Entries on where items appear:
— Start —

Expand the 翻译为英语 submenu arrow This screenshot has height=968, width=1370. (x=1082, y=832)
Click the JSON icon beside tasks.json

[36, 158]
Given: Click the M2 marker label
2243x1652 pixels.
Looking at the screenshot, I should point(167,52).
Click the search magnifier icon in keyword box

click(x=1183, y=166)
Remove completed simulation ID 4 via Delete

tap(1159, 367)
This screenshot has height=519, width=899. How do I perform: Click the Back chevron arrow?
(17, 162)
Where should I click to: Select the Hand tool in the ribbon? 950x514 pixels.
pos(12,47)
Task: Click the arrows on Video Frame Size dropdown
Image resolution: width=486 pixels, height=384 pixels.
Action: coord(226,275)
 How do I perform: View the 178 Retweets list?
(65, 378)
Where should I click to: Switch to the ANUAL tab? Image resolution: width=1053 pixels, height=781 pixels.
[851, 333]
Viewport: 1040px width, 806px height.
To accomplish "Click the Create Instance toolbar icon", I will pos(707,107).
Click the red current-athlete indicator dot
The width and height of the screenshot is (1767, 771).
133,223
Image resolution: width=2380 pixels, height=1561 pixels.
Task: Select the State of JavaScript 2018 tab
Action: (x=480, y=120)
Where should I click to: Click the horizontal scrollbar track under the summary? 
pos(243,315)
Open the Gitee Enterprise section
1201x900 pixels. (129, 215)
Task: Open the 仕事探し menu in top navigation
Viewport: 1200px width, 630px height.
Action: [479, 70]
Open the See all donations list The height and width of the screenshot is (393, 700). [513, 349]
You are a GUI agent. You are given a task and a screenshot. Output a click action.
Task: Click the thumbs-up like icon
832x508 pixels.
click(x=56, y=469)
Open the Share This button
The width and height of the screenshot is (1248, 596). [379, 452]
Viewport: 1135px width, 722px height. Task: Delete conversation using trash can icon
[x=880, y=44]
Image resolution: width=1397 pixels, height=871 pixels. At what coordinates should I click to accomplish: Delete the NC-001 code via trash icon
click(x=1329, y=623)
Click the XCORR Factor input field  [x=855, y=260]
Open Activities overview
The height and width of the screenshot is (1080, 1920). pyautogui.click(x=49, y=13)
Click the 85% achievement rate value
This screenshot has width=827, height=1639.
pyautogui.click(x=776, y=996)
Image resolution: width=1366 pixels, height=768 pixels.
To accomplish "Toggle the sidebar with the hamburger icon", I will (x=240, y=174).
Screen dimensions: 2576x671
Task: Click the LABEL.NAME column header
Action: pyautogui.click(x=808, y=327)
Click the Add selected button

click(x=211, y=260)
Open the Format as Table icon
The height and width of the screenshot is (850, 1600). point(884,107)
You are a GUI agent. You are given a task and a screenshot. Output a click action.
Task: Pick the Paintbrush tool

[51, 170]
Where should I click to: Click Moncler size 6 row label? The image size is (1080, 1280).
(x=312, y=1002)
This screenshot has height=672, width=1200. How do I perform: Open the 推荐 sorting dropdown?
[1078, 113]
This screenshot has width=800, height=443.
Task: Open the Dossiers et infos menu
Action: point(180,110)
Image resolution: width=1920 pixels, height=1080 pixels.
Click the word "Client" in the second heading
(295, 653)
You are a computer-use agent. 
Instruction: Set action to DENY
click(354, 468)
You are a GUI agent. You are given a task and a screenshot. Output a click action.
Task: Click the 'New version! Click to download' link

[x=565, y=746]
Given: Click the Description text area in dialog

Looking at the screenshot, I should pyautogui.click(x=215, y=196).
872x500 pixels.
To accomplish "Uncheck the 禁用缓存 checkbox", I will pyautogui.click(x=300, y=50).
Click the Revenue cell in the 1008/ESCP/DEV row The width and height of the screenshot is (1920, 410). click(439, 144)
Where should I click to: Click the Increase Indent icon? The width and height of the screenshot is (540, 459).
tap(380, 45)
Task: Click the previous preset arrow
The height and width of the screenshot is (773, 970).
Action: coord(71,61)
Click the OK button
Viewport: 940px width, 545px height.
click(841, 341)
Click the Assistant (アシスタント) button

— End —

Job:
Put every line of the entries into a numbered list, leaving out the blank lines.

Answer in full:
1. Expand the 翻译为英语 submenu arrow This screenshot has height=968, width=1370. (x=1082, y=832)
2. Click the JSON icon beside tasks.json
3. [36, 158]
4. Given: Click the M2 marker label
5. 2243x1652 pixels.
6. Looking at the screenshot, I should point(167,52).
7. Click the search magnifier icon in keyword box
8. click(x=1183, y=166)
9. Remove completed simulation ID 4 via Delete
10. tap(1159, 367)
11. This screenshot has height=519, width=899. How do I perform: Click the Back chevron arrow?
12. (17, 162)
13. Where should I click to: Select the Hand tool in the ribbon? 950x514 pixels.
14. pos(12,47)
15. Task: Click the arrows on Video Frame Size dropdown
16. Image resolution: width=486 pixels, height=384 pixels.
17. Action: coord(226,275)
18.  How do I perform: View the 178 Retweets list?
19. (65, 378)
20. Where should I click to: Switch to the ANUAL tab? Image resolution: width=1053 pixels, height=781 pixels.
21. [851, 333]
22. Viewport: 1040px width, 806px height.
23. To accomplish "Click the Create Instance toolbar icon", I will pos(707,107).
24. Click the red current-athlete indicator dot
25. The width and height of the screenshot is (1767, 771).
26. 133,223
27. Image resolution: width=2380 pixels, height=1561 pixels.
28. Task: Select the State of JavaScript 2018 tab
29. Action: (x=480, y=120)
30. Where should I click to: Click the horizontal scrollbar track under the summary? 
31. pos(243,315)
32. Open the Gitee Enterprise section
33. 1201x900 pixels. (129, 215)
34. Task: Open the 仕事探し menu in top navigation
35. Viewport: 1200px width, 630px height.
36. Action: [479, 70]
37. Open the See all donations list The height and width of the screenshot is (393, 700). [513, 349]
38. You are a GUI agent. You are given a task and a screenshot. Output a click action.
39. Task: Click the thumbs-up like icon
40. 832x508 pixels.
41. click(x=56, y=469)
42. Open the Share This button
43. The width and height of the screenshot is (1248, 596). [379, 452]
44. Viewport: 1135px width, 722px height. Task: Delete conversation using trash can icon
45. [x=880, y=44]
46. Image resolution: width=1397 pixels, height=871 pixels. At what coordinates should I click to accomplish: Delete the NC-001 code via trash icon
47. click(x=1329, y=623)
48. Click the XCORR Factor input field  [x=855, y=260]
49. Open Activities overview
50. The height and width of the screenshot is (1080, 1920). pyautogui.click(x=49, y=13)
51. Click the 85% achievement rate value
52. This screenshot has width=827, height=1639.
53. pyautogui.click(x=776, y=996)
54. Image resolution: width=1366 pixels, height=768 pixels.
55. To accomplish "Toggle the sidebar with the hamburger icon", I will (x=240, y=174).
56. Screen dimensions: 2576x671
57. Task: Click the LABEL.NAME column header
58. Action: pyautogui.click(x=808, y=327)
59. Click the Add selected button
60. click(x=211, y=260)
61. Open the Format as Table icon
62. The height and width of the screenshot is (850, 1600). point(884,107)
63. You are a GUI agent. You are given a task and a screenshot. Output a click action.
64. Task: Pick the Paintbrush tool
65. [51, 170]
66. Where should I click to: Click Moncler size 6 row label? The image size is (1080, 1280).
67. (x=312, y=1002)
68. This screenshot has height=672, width=1200. How do I perform: Open the 推荐 sorting dropdown?
69. [1078, 113]
70. This screenshot has width=800, height=443.
71. Task: Open the Dossiers et infos menu
72. Action: point(180,110)
73. Image resolution: width=1920 pixels, height=1080 pixels.
74. Click the word "Client" in the second heading
75. (295, 653)
76. You are a computer-use agent. 
77. Instruction: Set action to DENY
78. click(354, 468)
79. You are a GUI agent. You are given a task and a screenshot. Output a click action.
80. Task: Click the 'New version! Click to download' link
81. [x=565, y=746]
82. Given: Click the Description text area in dialog
83. Looking at the screenshot, I should pyautogui.click(x=215, y=196).
84. 872x500 pixels.
85. To accomplish "Uncheck the 禁用缓存 checkbox", I will pyautogui.click(x=300, y=50).
86. Click the Revenue cell in the 1008/ESCP/DEV row The width and height of the screenshot is (1920, 410). click(439, 144)
87. Where should I click to: Click the Increase Indent icon? The width and height of the screenshot is (540, 459).
88. tap(380, 45)
89. Task: Click the previous preset arrow
90. The height and width of the screenshot is (773, 970).
91. Action: coord(71,61)
92. Click the OK button
93. Viewport: 940px width, 545px height.
94. click(841, 341)
95. Click the Assistant (アシスタント) button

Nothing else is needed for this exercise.